# Does IDM auto resume broken download?



## patkim (May 4, 2016)

I have tried Internet Download Manager (IDM)app. It’s good and stable but I notice that it does not auto resume broken downloads in case it happens mostly when the internet connectivity is lost for some time just in case.


In such a case I have to manually resume the download. Is this expected behavior of IDM? I looked thru settings but could not find any option to auto resume. There’s just one option of Number of Retries but it’s under Scheduler.


----------



## Skud (May 4, 2016)

You have to do it through Scheduler, afaik there's no other way in IDM to auto resume incomplete downloads. Other option is to use Dial-up/VPN which will enable the downloader to switch connection if your BB/cable connection dies, but I think that's hardly useful these days.


----------



## meetdilip (May 5, 2016)

You can also try EagleGet. It's a freeware and does almost the same things as IDM.


----------



## Zangetsu (May 5, 2016)

patkim said:


> I have tried Internet Download Manager (IDM)app. It’s good and stable but I notice that it does not auto resume broken downloads in case it happens mostly when the internet connectivity is lost for some time just in case.
> 
> 
> In such a case I have to manually resume the download. Is this expected behavior of IDM? I looked thru settings but could not find any option to auto resume. There’s just one option of Number of Retries but it’s under Scheduler.


I also use IDM but it always gives u popup to resume download or not when u restart IDM


----------



## patkim (May 6, 2016)

I guess auto resume could have been a good feature in IDM otherwise. I found IDM quite stable and effective. I have tried a few other Freeware apps and have noticed random errors  like failed integration of big file upon completion and so on.

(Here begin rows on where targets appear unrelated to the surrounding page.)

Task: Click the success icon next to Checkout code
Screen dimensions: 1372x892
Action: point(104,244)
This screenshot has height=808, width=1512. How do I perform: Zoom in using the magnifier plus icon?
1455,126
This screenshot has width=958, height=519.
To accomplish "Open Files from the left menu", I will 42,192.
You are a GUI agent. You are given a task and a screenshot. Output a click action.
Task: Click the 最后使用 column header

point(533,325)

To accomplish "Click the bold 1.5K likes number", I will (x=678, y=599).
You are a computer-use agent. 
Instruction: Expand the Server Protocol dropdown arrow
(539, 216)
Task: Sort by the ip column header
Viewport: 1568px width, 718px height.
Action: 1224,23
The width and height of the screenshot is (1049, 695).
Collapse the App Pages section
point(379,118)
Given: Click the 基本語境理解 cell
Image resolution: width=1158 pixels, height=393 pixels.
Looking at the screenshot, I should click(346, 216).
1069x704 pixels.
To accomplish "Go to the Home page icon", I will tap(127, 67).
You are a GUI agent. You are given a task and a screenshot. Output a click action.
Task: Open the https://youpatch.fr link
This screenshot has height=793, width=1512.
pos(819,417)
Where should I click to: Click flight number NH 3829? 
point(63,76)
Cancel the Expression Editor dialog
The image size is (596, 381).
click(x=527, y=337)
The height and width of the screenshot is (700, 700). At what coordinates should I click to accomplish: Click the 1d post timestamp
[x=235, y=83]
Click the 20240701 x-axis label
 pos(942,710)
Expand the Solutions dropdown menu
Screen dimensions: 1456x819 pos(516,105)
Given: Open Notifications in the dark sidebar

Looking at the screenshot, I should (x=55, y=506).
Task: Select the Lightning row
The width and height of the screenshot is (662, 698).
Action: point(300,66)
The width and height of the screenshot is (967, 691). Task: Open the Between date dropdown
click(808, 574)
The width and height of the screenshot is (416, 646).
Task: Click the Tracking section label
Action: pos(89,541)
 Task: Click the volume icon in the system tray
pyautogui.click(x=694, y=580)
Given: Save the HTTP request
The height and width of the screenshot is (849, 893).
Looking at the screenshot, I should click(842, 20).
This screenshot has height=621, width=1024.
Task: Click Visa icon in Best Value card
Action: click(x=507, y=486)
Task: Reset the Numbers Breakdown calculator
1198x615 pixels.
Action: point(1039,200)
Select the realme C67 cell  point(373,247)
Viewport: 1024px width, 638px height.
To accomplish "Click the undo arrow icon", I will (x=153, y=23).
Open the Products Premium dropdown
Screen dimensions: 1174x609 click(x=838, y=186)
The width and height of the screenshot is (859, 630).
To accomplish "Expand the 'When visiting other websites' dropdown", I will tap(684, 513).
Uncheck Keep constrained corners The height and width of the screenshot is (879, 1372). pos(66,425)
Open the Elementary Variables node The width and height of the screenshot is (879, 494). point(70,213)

 Will also try EagleGet. Thanks all for your inputs.


----------



## Zangetsu (May 6, 2016)

IDA from westbyte is also very good downloader


----------



## aswin1 (Jun 30, 2016)

Auto resume will work if you use start  Q option to start downloading after adding files to be downloaded in the main download queue. You should also increase the no of retries in the scheduler to 1000 if that option is ticked.


----------